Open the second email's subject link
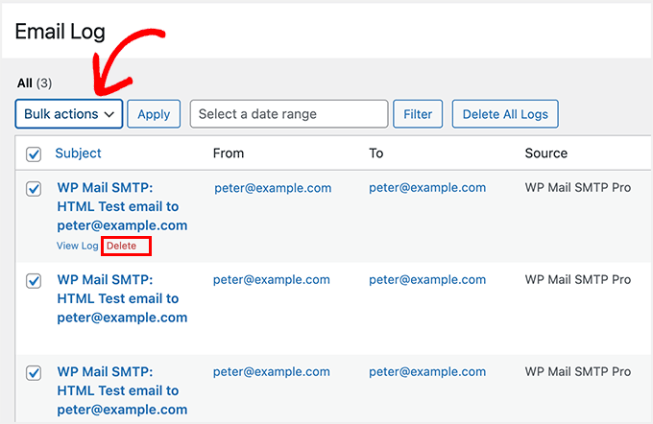The width and height of the screenshot is (653, 424). pyautogui.click(x=122, y=298)
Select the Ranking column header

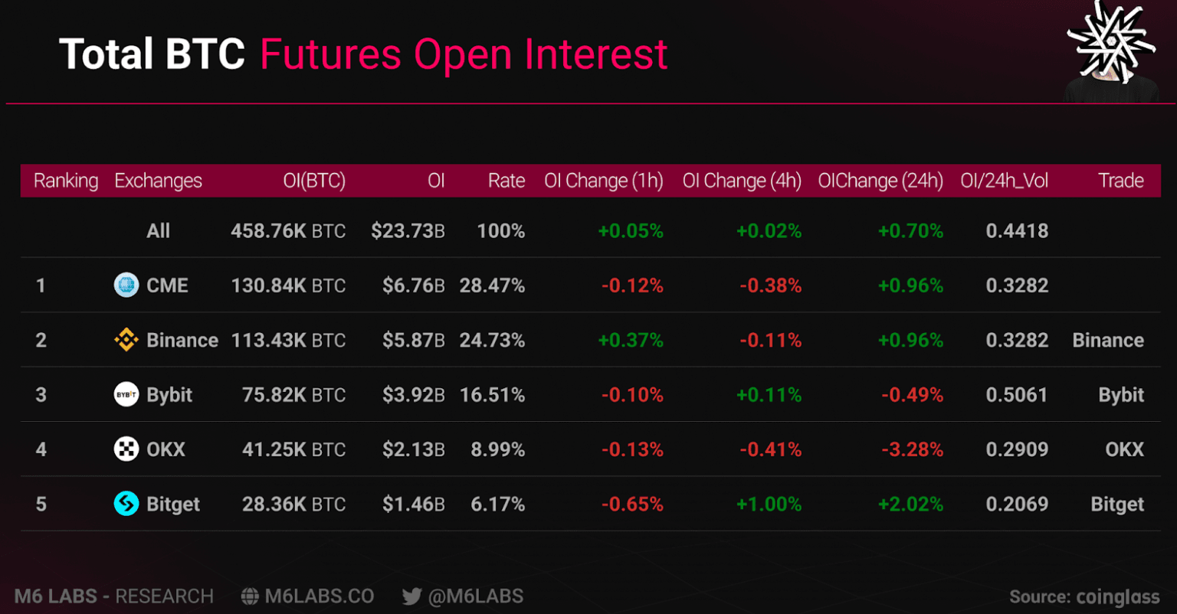(x=66, y=181)
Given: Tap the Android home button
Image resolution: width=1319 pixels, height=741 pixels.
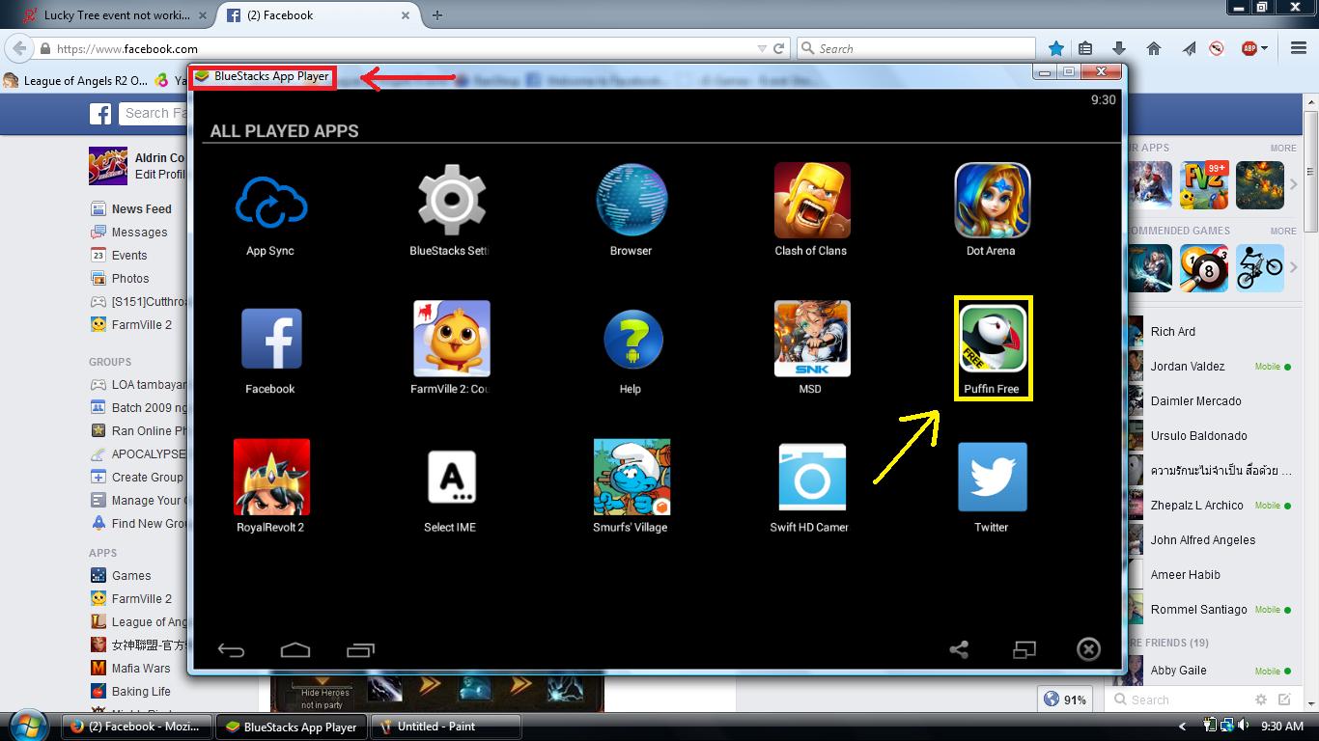Looking at the screenshot, I should (295, 649).
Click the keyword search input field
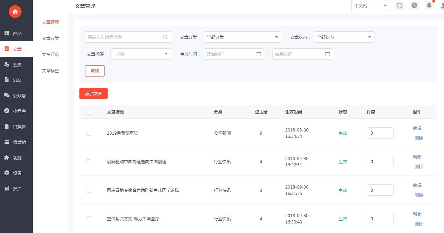Image resolution: width=444 pixels, height=233 pixels. pos(124,37)
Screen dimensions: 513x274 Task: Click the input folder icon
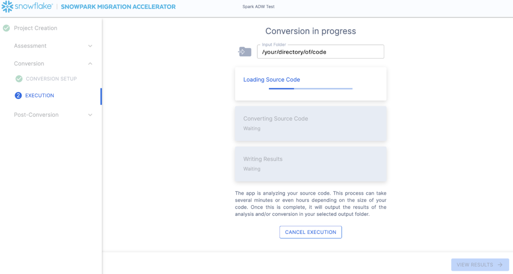pyautogui.click(x=245, y=51)
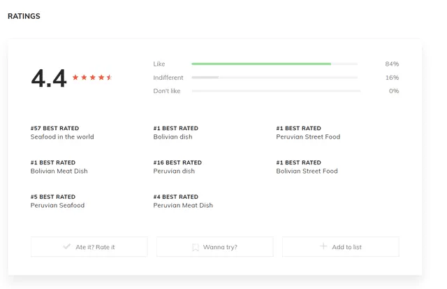This screenshot has height=289, width=447.
Task: Click the checkmark icon beside Ate it
Action: click(67, 246)
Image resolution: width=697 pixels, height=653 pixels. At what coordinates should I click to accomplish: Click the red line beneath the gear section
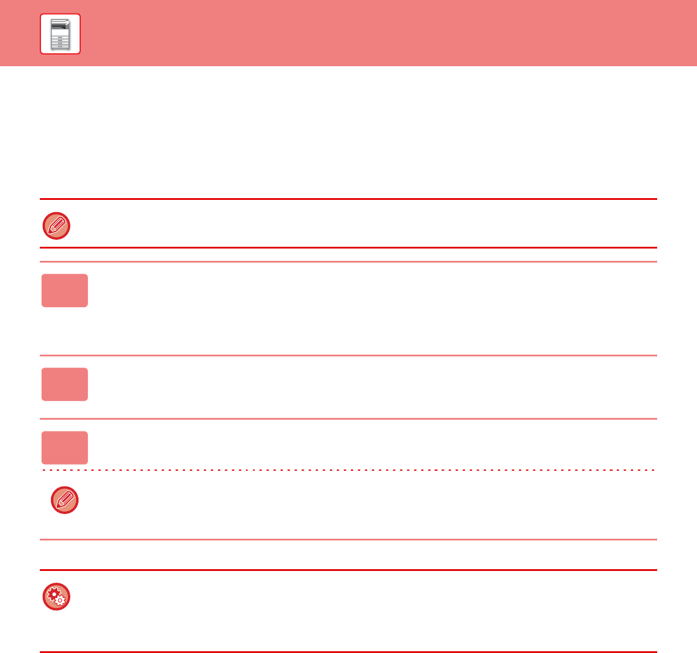tap(349, 651)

__________

• What the task asks
All of the preceding material should be output verbatim, with the pictures excluded.

• Task response
Open the second email's subject link
The width and height of the screenshot is (653, 424). pyautogui.click(x=122, y=298)
Select the Ranking column header

(x=66, y=181)
Given: Tap the Android home button
Image resolution: width=1319 pixels, height=741 pixels.
Looking at the screenshot, I should (295, 649).
Click the keyword search input field
Image resolution: width=444 pixels, height=233 pixels. pos(124,37)
Screen dimensions: 513x274 Task: Click the input folder icon
pyautogui.click(x=245, y=51)
This screenshot has height=289, width=447.
Task: Click the checkmark icon beside Ate it
Action: click(67, 246)
Image resolution: width=697 pixels, height=653 pixels. At what coordinates should I click to accomplish: Click the red line beneath the gear section
tap(349, 651)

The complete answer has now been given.